Goal: Put the lines below into a numbered list, and leave out any blank lines.

── Material ──

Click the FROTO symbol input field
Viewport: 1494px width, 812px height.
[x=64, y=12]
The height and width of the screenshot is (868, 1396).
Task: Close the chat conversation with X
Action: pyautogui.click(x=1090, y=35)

───

Solution for this exercise:
1. Click the FROTO symbol input field
2. Viewport: 1494px width, 812px height.
3. [x=64, y=12]
4. The height and width of the screenshot is (868, 1396).
5. Task: Close the chat conversation with X
6. Action: pyautogui.click(x=1090, y=35)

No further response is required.